Use the Dumas method to calculate the nitrogen percentage in an organic compound from a 15 ml nitrogen sample collected at 300 kelvin and 760 mm, yielding about 13.67 percent.
SUMMARY
In this unit, we have learnt some basic concepts in structure and reactivity of organic compounds, which are formed due to covalent bonding. The nature of the covalent bonding in organic compounds can be described in terms of orbitals hybridisation concept, according to which carbon can have sp3, sp2 and sp hybridised orbitals. The sp3, sp2 and sp hybridised carbons are found in compounds like methane, ethene and ethyne respectively. The tetrahedral shape of methane, planar shape of ethene and linear shape of ethyne can be understood on the basis of this concept. A sp3 hybrid orbital can overlap with 1s orbital of hydrogen to give a carbon - hydrogen (C–H) single bond (sigma, σ bond). Overlap of a sp2 orbital of one carbon with sp2 orbital of another results in the formation of a carbon–carbon σ bond. The unhybridised p orbitals on two adjacent carbons can undergo lateral (side-byside) overlap to give a pi (π) bond. Organic compounds can be represented by various structural formulas. The three dimensional representation of organic compounds on paper can be drawn by wedge and dash formula.
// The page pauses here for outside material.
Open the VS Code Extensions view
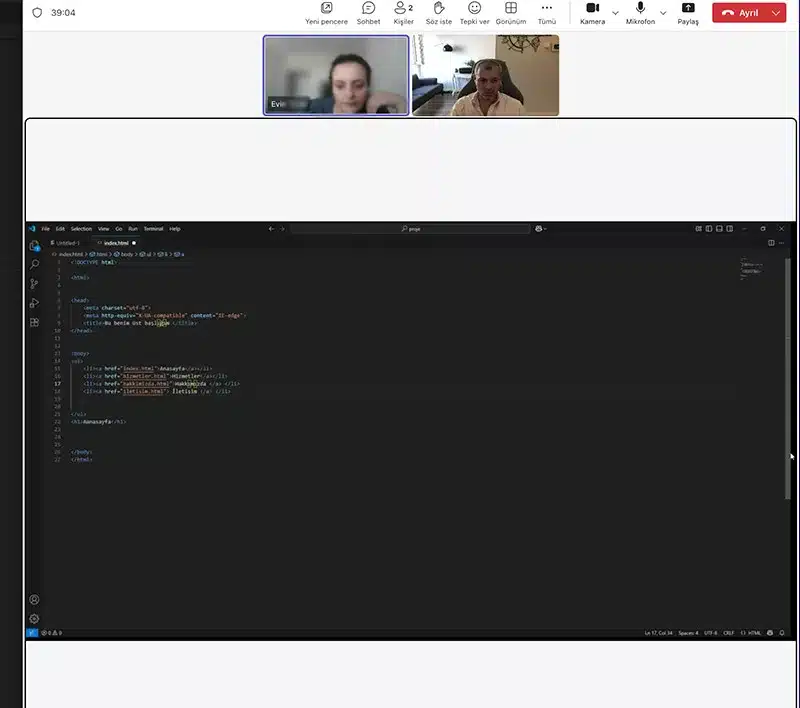This screenshot has width=800, height=708. [x=34, y=322]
Organic compounds can be classified on the basis of their structure or the functional groups they contain. A functional group is an atom or group of atoms bonded together in a unique fashion and which determines the physical and chemical properties of the compounds. The naming of the organic compounds is carried out by following a set of rules laid down by the International Union of Pure and Applied Chemistry (IUPAC). In IUPAC nomenclature, the names are correlated with the structure in such a way that the reader can deduce the structure from the name.
Organic reaction mechanism concepts are based on the structure of the substrate molecule, fission of a covalent bond, the attacking reagents, the electron displacement effects and the conditions of the reaction. These organic reactions involve breaking and making of covalent bonds. A covalent bond may be cleaved in heterolytic or homolytic fashion. A heterolytic cleavage yields carbocations or carbanions, while a homolytic cleavage gives free radicals as reactive intermediate. Reactions proceeding through heterolytic cleavage involve the complimentary pairs of reactive species. These are electron pair donor known as nucleophile and an electron pair acceptor known as electrophile. The inductive, resonance, electromeric and hyperconjugation effects may help in the polarisation of a bond making certain carbon atom or other atom positions as places of low or high electron densities.
Organic reactions can be broadly classified into following types; substitution, addition, elimination and rearrangement reactions. Purification, qualitative and quantitative analysis of organic compounds are carried out for determining their structures. The methods of purification namely : sublimation, distillation and differential extraction are based on the difference in one or more physical properties. Chromatography is a useful technique of separation, identification and purification of compounds. It is classified into two categories : adsorption and partition chromatography. Adsorption chromatography is based on differential adsorption of various components of a mixture on an adsorbent. Partition chromatography involves continuous partitioning of the components of a mixture between stationary and mobile phases. After getting the compound in a pure form, its qualitative analysis is carried out for detection of elements present in it. Nitrogen, sulphur, halogens and phosphorus are detected by Lassaigne’s test. Carbon and hydrogen are estimated by determining the amounts of carbon dioxide and water produced. Nitrogen is estimated by Dumas or Kjeldahl’s method and halogens by Carius method. Sulphur and phosphorus are estimated by oxidising them to sulphuric and phosphoric acids respectively. The percentage of oxygen is usually determined by difference between the total percentage (100) and the sum of percentages of all other elements present.